Given that it works OK unloaded, it's a safe bet that the load (how large?) alters the functionality of the circuit - the most likely possibilities...
Bad layout, with eg. the 10k trimmer close to the regulator and some wire resistance to where the load is, but you didn't mention how much it rise, when the voltage at the load drops how much, which makes it a bit hard to see if that's a realistic scenario.
What does the writing on the regulator say (verbatim)?If you want a better answer, provide better info - you are the only one knowing what exactly is in front of you (and personally, I'm much more inclined to solving electronics problems, than guessing on what you didn't care to mention or drag it out of you bit by bit).
You can remove D1 and D2, they are not needed in your circuit.
C1/C3 should be mounted as close to the input/output terminal as possible.
Connecting the free end of the 5k potentiometer to the wiper/ground will ensure a measure of control when the potentiometer ages and the wiper might lift from the carbon(?) track when adjusted. With the free end unconnected, it will spike up to a few volts below the input voltage (and that's an annoying thing if you feed eg. a microcontroller board from it).
I use thick wires but problem begin to arises when i draw about 100 mA. I don't think wire resistance is the cause.
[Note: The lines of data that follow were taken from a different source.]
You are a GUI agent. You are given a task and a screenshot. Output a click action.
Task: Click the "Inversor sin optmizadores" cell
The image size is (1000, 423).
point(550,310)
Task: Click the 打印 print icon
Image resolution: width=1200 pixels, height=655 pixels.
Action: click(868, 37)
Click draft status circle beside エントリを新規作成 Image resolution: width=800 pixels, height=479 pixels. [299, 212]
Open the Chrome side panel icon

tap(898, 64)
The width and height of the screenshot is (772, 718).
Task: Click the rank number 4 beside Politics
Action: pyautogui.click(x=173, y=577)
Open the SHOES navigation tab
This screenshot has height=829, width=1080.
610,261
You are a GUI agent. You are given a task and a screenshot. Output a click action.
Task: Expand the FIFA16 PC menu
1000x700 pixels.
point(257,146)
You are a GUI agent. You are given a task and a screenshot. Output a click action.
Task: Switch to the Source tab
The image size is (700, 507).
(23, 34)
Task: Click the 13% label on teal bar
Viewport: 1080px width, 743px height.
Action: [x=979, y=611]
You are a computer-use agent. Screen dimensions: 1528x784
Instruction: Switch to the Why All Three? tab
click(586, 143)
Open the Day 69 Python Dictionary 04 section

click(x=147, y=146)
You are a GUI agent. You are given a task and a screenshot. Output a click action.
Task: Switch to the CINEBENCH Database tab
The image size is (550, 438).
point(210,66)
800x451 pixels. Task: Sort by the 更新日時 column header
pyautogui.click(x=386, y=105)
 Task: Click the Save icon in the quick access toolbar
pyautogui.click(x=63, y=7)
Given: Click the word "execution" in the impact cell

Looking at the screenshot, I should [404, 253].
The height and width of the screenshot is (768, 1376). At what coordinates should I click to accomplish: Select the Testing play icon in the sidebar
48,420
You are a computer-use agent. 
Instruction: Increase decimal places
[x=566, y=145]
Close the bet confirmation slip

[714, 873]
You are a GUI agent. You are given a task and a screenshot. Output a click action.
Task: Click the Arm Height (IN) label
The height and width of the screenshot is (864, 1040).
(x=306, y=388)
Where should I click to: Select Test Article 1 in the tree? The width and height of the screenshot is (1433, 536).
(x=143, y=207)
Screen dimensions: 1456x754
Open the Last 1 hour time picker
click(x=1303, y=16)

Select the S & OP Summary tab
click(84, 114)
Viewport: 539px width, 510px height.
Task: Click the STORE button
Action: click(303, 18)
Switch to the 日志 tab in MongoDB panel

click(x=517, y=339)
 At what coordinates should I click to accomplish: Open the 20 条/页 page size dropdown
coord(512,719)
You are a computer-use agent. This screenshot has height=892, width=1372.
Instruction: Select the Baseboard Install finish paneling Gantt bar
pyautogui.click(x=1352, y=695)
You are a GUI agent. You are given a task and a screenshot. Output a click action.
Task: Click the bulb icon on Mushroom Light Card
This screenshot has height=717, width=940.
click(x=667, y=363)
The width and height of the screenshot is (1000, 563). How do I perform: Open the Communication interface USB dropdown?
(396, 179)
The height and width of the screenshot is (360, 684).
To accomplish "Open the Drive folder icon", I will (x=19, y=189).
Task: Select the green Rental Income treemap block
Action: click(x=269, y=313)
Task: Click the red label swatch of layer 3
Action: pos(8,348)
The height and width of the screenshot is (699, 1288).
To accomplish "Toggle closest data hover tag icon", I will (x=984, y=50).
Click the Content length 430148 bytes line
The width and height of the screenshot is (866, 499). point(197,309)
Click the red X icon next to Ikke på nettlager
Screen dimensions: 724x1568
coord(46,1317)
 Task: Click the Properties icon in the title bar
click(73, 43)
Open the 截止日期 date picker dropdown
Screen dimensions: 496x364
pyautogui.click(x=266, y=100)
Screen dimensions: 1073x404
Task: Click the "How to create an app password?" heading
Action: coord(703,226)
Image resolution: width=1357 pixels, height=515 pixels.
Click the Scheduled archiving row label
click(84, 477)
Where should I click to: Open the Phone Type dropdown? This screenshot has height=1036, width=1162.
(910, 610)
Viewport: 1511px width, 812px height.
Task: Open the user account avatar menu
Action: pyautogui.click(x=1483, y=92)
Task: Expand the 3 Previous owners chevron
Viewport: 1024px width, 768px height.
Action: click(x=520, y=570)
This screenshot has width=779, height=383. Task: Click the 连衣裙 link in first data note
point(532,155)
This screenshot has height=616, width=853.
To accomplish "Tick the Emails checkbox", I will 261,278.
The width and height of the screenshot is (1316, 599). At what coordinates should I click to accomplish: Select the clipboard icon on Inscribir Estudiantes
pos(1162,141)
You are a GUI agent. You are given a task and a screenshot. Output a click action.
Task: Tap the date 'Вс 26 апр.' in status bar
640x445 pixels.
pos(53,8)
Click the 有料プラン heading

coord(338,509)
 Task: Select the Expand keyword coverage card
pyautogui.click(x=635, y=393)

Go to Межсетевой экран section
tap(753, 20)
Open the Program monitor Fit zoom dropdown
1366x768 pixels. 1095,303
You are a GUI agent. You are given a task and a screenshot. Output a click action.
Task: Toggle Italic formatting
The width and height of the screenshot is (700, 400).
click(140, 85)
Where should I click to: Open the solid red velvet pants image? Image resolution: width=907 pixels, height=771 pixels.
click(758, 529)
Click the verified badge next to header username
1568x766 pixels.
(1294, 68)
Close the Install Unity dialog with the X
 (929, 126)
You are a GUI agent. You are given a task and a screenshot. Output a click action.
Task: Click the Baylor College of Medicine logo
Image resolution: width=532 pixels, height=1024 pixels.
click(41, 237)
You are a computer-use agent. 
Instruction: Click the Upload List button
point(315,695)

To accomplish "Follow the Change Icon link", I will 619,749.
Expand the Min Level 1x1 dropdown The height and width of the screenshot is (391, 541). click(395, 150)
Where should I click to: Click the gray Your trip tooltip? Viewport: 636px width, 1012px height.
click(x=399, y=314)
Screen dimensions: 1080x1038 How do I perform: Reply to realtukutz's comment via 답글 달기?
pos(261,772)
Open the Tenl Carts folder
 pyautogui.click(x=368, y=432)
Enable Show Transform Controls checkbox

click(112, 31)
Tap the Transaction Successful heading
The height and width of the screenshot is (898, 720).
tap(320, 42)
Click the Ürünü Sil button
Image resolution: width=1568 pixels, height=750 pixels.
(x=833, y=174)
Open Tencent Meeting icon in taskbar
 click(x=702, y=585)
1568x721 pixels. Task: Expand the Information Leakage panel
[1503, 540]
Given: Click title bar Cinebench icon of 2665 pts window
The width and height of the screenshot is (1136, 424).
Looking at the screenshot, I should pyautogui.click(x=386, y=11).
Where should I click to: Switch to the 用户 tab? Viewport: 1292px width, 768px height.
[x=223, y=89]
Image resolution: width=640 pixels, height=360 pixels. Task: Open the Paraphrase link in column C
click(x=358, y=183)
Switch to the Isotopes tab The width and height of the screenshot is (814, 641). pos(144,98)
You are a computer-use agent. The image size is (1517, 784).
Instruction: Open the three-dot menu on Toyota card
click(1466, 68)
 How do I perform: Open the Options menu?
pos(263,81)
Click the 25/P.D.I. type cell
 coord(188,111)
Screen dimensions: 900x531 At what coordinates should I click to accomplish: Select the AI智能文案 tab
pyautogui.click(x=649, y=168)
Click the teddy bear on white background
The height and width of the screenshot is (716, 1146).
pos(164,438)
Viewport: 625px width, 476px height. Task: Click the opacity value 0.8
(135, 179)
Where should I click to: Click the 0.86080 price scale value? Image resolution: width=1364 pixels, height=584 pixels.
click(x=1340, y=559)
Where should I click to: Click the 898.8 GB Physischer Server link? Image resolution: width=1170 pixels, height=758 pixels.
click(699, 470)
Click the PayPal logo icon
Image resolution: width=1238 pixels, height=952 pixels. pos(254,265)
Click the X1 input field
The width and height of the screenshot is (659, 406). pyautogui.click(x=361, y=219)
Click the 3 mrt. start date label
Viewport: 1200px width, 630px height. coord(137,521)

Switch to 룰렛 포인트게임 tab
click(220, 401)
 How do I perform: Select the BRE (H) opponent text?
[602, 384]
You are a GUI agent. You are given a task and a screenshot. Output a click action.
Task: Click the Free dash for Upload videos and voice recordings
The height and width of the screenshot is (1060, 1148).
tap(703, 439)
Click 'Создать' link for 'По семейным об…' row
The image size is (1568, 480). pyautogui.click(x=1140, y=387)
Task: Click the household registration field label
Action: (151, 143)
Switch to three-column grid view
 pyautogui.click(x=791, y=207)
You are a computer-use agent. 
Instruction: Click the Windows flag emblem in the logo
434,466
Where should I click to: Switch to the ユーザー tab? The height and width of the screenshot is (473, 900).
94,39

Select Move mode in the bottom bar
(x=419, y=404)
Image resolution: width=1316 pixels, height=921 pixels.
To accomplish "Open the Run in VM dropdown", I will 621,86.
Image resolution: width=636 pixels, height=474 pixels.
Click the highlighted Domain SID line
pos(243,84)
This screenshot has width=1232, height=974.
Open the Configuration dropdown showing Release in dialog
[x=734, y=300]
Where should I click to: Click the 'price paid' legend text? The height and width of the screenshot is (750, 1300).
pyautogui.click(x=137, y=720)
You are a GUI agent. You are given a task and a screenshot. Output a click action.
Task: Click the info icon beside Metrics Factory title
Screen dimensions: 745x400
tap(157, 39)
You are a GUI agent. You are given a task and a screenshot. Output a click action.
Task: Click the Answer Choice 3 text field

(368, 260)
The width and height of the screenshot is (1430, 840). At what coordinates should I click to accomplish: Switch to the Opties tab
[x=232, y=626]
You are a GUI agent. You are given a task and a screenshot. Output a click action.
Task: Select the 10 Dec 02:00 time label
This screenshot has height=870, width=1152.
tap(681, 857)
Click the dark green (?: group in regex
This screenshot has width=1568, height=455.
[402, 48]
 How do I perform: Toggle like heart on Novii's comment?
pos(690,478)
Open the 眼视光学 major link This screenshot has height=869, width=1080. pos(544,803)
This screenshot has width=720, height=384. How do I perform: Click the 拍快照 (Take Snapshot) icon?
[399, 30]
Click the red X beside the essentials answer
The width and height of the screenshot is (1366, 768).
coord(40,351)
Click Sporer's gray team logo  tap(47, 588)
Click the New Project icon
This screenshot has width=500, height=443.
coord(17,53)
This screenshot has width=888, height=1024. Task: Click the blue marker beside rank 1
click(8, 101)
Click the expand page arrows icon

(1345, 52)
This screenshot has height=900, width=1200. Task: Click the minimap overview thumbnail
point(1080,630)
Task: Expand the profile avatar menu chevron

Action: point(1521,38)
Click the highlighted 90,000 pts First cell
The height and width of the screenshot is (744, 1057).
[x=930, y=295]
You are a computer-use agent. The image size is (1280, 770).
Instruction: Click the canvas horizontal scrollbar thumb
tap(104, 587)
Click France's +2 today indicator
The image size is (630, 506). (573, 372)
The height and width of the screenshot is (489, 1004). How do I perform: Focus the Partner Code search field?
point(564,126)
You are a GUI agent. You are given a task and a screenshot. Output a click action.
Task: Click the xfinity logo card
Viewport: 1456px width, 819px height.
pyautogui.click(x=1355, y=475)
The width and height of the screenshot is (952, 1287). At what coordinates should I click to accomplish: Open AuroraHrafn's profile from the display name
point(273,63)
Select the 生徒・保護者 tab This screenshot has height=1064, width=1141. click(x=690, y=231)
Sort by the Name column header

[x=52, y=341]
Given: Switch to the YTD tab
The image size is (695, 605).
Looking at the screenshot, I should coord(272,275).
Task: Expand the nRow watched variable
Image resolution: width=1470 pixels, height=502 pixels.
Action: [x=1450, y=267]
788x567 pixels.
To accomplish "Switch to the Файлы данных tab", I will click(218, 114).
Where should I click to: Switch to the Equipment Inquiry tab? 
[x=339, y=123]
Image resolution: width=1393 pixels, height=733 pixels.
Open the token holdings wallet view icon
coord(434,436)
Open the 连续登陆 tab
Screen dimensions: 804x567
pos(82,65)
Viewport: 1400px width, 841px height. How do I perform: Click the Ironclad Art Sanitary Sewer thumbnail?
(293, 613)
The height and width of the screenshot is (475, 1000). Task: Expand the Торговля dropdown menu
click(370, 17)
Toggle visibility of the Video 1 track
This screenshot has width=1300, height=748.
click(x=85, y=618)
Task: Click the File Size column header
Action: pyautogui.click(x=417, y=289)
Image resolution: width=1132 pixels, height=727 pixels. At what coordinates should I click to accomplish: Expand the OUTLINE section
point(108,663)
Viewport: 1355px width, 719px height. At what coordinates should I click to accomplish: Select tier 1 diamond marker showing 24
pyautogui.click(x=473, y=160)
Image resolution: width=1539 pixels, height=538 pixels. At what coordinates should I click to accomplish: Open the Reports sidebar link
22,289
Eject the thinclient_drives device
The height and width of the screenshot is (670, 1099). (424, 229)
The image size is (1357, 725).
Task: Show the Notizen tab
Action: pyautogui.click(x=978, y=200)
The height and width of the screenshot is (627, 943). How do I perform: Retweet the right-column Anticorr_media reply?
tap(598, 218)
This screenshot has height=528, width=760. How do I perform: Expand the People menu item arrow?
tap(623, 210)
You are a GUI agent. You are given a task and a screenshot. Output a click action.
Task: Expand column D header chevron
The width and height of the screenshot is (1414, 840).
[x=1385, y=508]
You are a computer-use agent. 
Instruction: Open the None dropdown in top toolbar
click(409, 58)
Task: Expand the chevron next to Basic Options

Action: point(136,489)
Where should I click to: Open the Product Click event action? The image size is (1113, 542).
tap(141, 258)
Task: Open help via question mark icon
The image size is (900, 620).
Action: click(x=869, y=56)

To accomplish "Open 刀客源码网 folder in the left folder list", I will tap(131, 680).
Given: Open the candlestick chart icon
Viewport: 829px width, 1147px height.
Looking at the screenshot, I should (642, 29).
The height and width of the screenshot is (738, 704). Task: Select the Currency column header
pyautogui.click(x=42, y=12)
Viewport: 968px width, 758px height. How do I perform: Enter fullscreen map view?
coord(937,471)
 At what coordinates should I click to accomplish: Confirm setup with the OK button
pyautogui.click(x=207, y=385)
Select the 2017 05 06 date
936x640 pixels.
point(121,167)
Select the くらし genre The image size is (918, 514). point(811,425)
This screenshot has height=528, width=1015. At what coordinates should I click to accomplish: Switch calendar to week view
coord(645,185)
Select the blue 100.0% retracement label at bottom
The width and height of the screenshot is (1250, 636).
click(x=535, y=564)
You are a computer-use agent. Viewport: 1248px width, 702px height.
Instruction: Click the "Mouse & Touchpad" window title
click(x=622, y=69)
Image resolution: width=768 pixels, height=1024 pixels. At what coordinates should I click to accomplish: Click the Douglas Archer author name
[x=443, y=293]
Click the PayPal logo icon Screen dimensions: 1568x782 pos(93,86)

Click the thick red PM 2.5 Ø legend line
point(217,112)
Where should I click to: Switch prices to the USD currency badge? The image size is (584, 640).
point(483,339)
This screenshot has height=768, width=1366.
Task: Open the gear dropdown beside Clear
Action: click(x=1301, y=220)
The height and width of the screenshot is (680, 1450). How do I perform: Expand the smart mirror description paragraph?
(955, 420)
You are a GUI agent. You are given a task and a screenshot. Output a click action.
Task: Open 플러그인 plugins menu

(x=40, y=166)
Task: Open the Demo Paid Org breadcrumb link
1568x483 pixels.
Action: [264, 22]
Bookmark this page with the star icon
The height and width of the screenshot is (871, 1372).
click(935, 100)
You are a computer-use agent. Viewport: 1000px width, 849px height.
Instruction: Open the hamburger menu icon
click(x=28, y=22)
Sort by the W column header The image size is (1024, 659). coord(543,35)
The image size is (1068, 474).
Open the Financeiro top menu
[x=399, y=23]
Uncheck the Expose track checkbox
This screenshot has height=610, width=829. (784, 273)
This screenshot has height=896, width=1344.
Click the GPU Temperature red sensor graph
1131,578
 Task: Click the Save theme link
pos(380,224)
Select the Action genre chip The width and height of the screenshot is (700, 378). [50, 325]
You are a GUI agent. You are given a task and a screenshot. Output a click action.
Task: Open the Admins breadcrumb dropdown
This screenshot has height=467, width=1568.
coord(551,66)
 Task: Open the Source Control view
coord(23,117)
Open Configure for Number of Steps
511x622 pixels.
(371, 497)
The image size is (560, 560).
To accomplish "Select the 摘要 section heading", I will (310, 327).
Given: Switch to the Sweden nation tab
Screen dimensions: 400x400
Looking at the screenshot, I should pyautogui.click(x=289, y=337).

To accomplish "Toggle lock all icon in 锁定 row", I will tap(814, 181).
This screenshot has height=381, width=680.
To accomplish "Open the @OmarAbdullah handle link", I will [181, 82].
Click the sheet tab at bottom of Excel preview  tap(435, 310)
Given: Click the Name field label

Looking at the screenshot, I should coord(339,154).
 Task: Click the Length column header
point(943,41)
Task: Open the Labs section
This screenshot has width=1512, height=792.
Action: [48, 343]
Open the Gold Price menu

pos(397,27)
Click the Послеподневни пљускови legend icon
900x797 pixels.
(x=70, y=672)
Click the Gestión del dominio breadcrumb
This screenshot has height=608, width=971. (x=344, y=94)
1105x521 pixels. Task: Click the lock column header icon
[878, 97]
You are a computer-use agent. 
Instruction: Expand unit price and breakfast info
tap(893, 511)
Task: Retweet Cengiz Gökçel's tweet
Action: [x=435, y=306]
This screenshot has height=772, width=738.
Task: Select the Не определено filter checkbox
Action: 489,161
I uses AC current carrying wire used in house wiring. voltage at load drops about 10-20 mV. voltage rise at divider is few milivolts and increasing as load increases.
regulator says:LM317TWK00P0017chinaand has ST logo.
QuoteYou can remove D1 and D2, they are not needed in your circuit.D1, D2 is recommended in datasheet as protection against capacitor discharge through regulator
Figure 18 shows the LM317 with the recommended protection diodes for output voltages in excess of 25 V or high capacitance values (CO > 25 µF, CAdj > 10 µF). Diode D1 prevents CO from discharging thru the IC during an input short circuit. Diode D2 protects against capacitor CAdj discharging through the IC during an output short circuit. The combination of diodes D1 and D2 prevents CAdj from discharging through the IC during an input short circuit.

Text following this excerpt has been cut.